Fixed Coronary Artery Stenosis in Tunneled Coronary Artery Identified by Intravascular Ultrasound: A Case Report

Yuxiang Dai, Chenguang Li, and Junbo Ge

Shanghai Institute of Cardiovascular Diseases, Zhongshan Hospital, Fudan University, Shanghai, China

Received 12 August 2014; Accepted 29 August 2014

Academic Editors: Marco Matteo Ciccone and Elia D. De Maria

Copyright © 2014 Yuxiang Dai et al. This is an open access article distributed under the Creative Commons Attribution License, which permits unrestricted use, distribution, and reproduction in any medium, provided the original work is properly cited.

Abstract

Myocardial bridging is characterized as the compression of a segment of the coronary artery during systole. Significant atherosclerosis within the bridge is almost never seen at pathologic examination because of the absence of synthetic type smooth muscle cells in the intima of the tunneled artery. To date, there have been no reports of significant atherosclerosis at the site of myocardial bridging documented by angiography or intravenous ultrasound. We report a rare case of fixed coronary artery stenosis at the site of myocardial bridging identified by intravascular ultrasound.

1. Introduction

Myocardial bridging is characterized as the presence of strands of myocardial fibers overlying the coronary arteries, which induces compression of a segment of the coronary artery during systole [1,2,3]. This part of the vessel is called mural coronary artery or tunneled coronary artery, while the myocardial fiber overlying is called myocardial bridge [4,5]. The incidence of myocardial bridging observed in angiography (1.5–16%) is far less than that observed in autopsies and noninvasive imaging studies using coronary computed tomography (40–80%) [3,4,6]. It is currently thought that the muscle bridge must be at least 20 mm in length and 5 mm in depth to be significant and capable of compressing a coronary artery [4,6]. Myocardial bridging is thought to be a normal anatomic variant of coronary artery and has been considered as a benign condition; however, severe constriction of a bridged coronary artery occuring in asystole may cause myocardial ischemia or sudden death [6,7,8].

F1
Figure 1: Coronary angiograms show dynamic compression (arrow) of the mid segment of the LAD during A) systole and B) diastole before stenting and C) systole and D) diastole after stenting.
F2
Figure 2: Coronary angiograms of left coronary A) before and B) after stenting.
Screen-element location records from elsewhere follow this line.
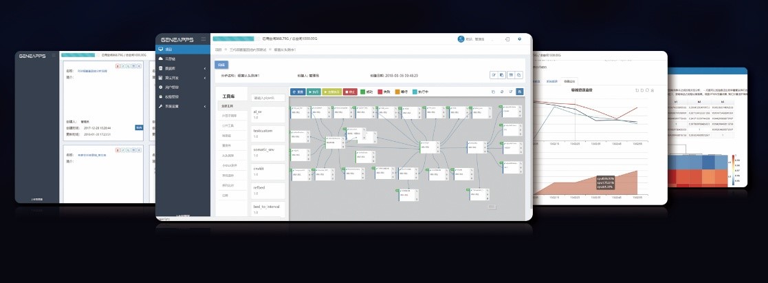Click the hamburger menu icon beside GENEAPPS
This screenshot has width=768, height=283.
[x=203, y=39]
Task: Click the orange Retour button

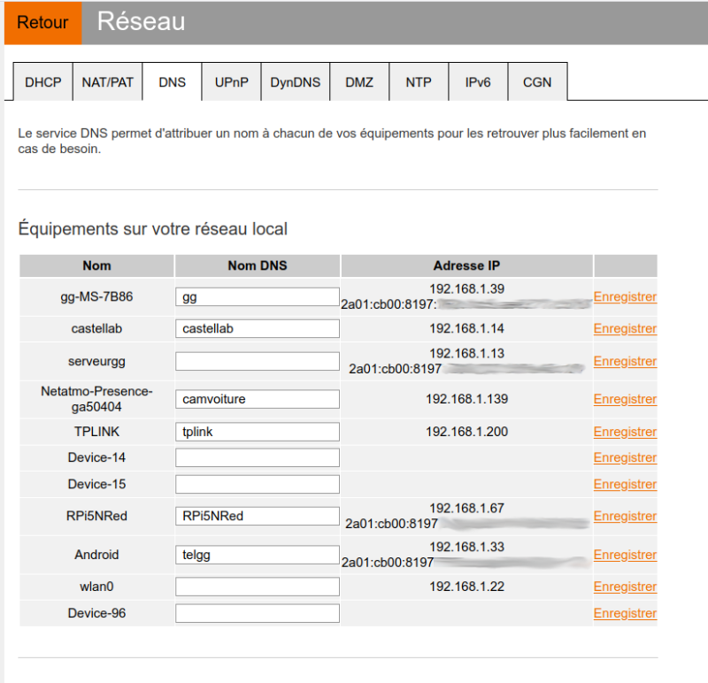Action: [x=42, y=23]
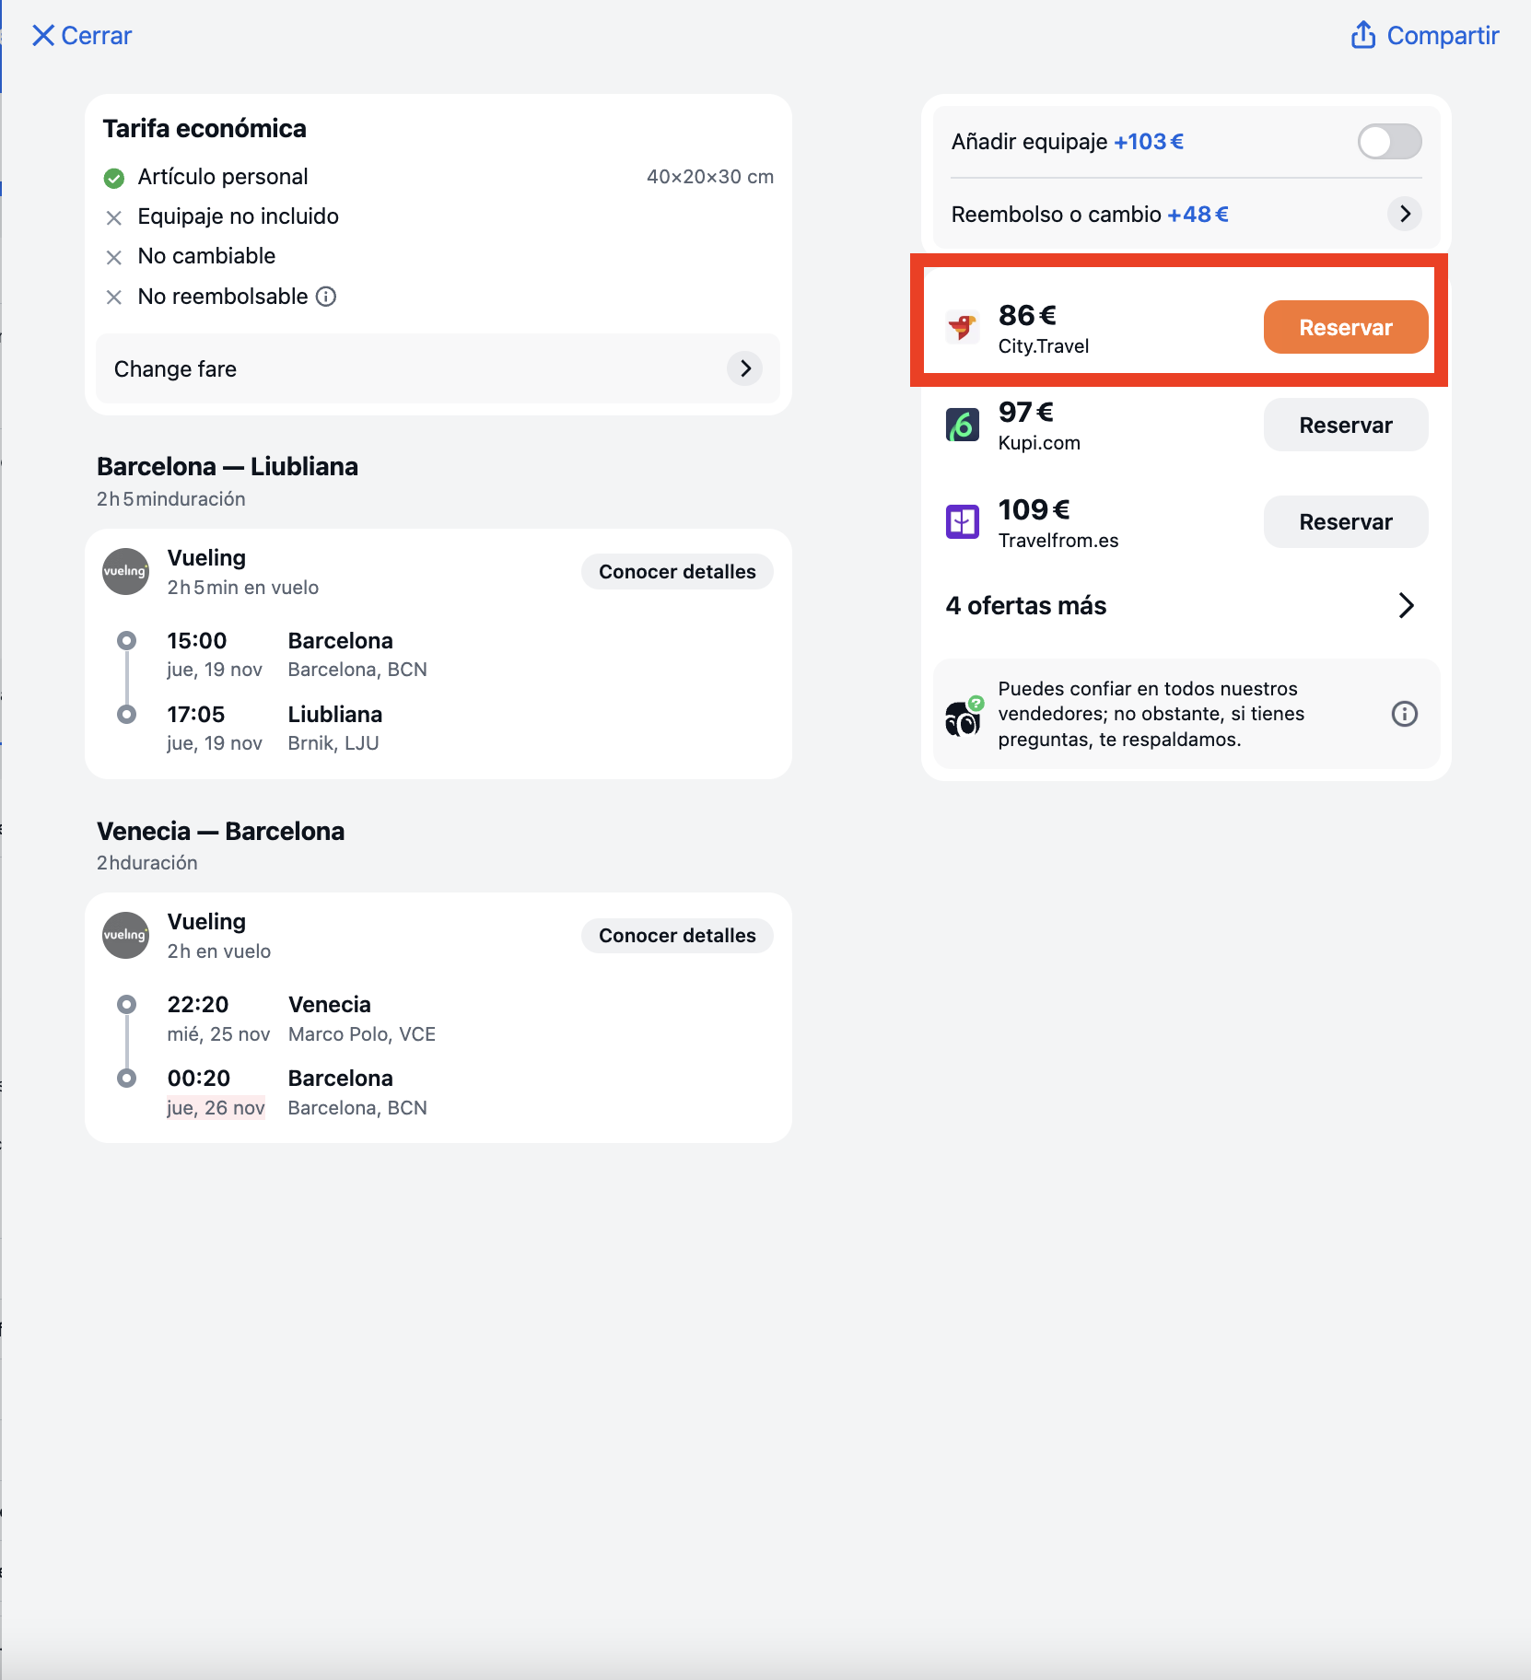The height and width of the screenshot is (1680, 1531).
Task: Reserve the 109 € Travelfrom.es offer
Action: click(1345, 521)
Significant atherosclerosis within the bridge is almost never seen at pathologic examination because of the absence of synthetic type smooth muscle cells in the intima of the tunneled artery [9,10]. To date, there have been no reports of significant atherosclerosis at the site of myocardial bridging documented by angiography or intravenous ultrasound. We report a rare case of fixed coronary artery stenosis at the site of myocardial bridging identified by intravascular ultrasound.

F3
Figure 3: IVUS images of the atherosclerotic plaque informed at the site of myocardial bridging A) systole and B) diastole before stenting and C) systole and D) diastole after stenting. A “half-moon”–like area surrounding the tunneled segment is present during the entire cardiac cycle.
F4
Figure 4: The follow up of coronary CTA showed no restenosis A) and B), no late lumen loss in LAD C) and LCX D).

2. Case Report

A 36-year-old male, with a history of hypertension, dyslipidemia, and smoking, presented with a history of chest pain on exertion class II of half a year duration. Electrocardiogram (ECG) at admission showed negative T waves in leads I-AVL and V5–V6. Transthoracic echocardiography revealed normal LV function. Baseline biochemistry and hematological tests were normal. Coronary angiography (Figure 1 and 2) was done which revealed significant double-vessel disease, with distal 50% stenosis in left main (LM), long lesion in proximal-mid left anterior descending (LAD) with 95% stenosis and a mid-muscle bridge causing 30% systolic compression, ostial 90% stenosis in the first diagonal branch (D1), proximal 80% stenosis in dominant left circumflex (LCX) and a normal, relative small right coronary artery (RCA).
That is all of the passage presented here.